• [PROBLEM TO SOLVE]:
Arrange the lines from the line containing "You are a GUI" through the line containing "[x=416, y=120]" into a Markdown table with the columns "Row" and "Line," numbering each row and leaving out blank lines.

• [MATERIAL PROVIDED]:
** BEGIN **

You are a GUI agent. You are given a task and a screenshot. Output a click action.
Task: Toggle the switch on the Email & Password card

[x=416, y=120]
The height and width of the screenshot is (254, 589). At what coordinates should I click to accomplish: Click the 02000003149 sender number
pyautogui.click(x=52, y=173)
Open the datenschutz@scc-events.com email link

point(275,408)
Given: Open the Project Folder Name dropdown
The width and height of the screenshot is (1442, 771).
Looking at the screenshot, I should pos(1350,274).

** END **
** BEGIN **

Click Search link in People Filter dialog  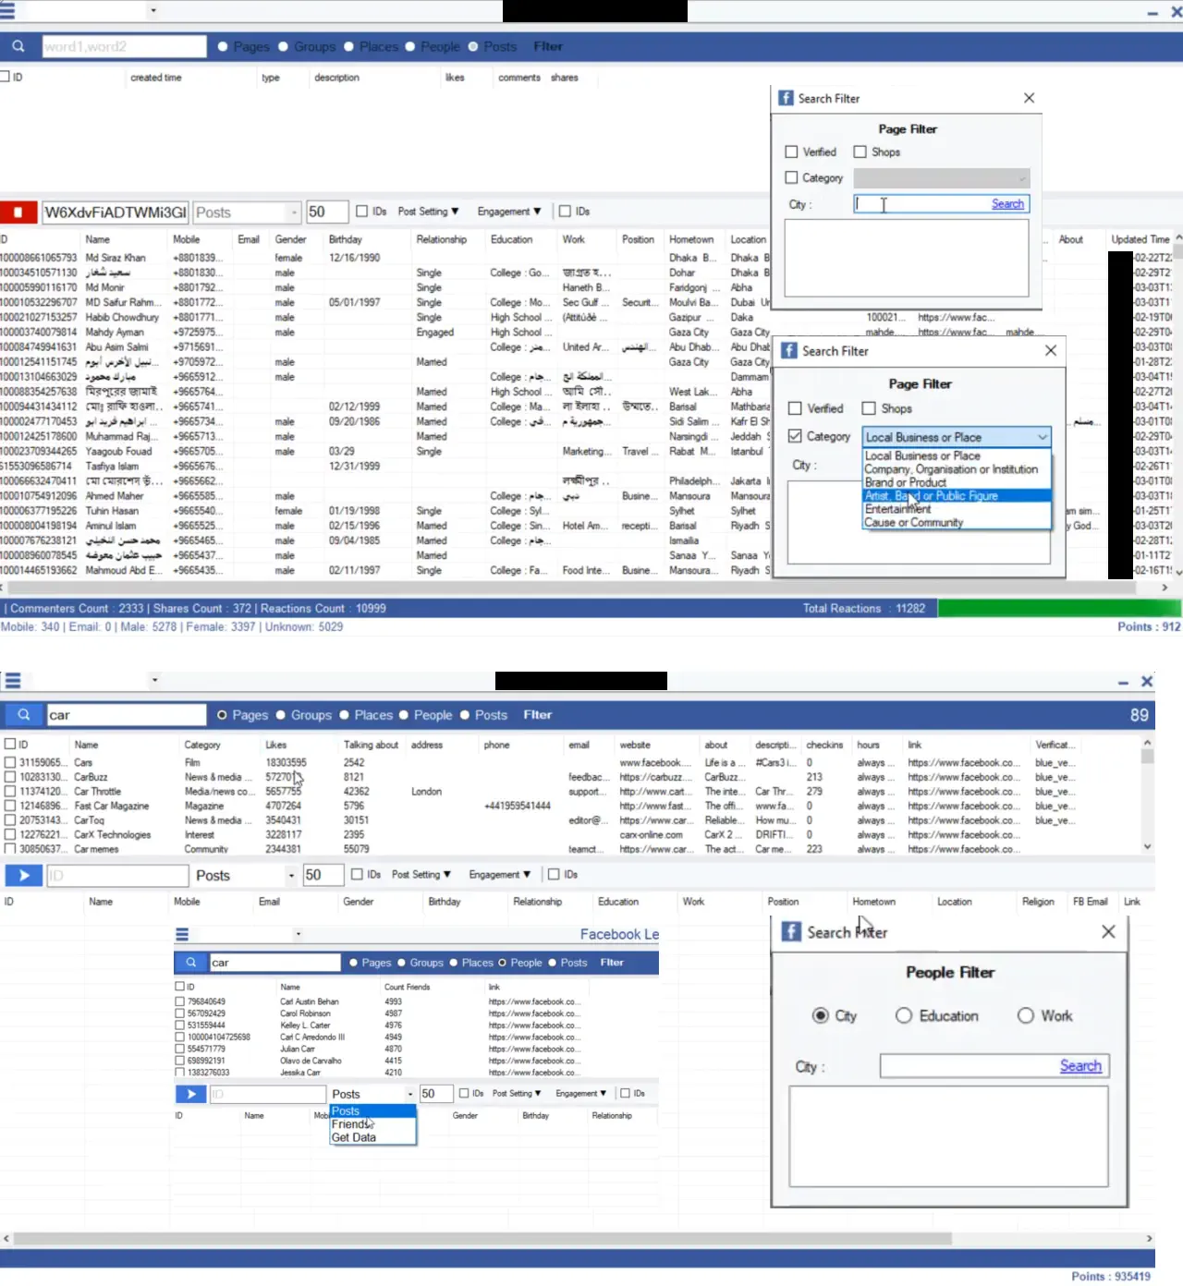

** END **

• [COMPLETE ANSWER]:
| Row | Line |
|---|---|
| 1 | You are a GUI agent. You are given a task and a screenshot. Output a click action. |
| 2 | Task: Toggle the switch on the Email & Password card |
| 3 | [x=416, y=120] |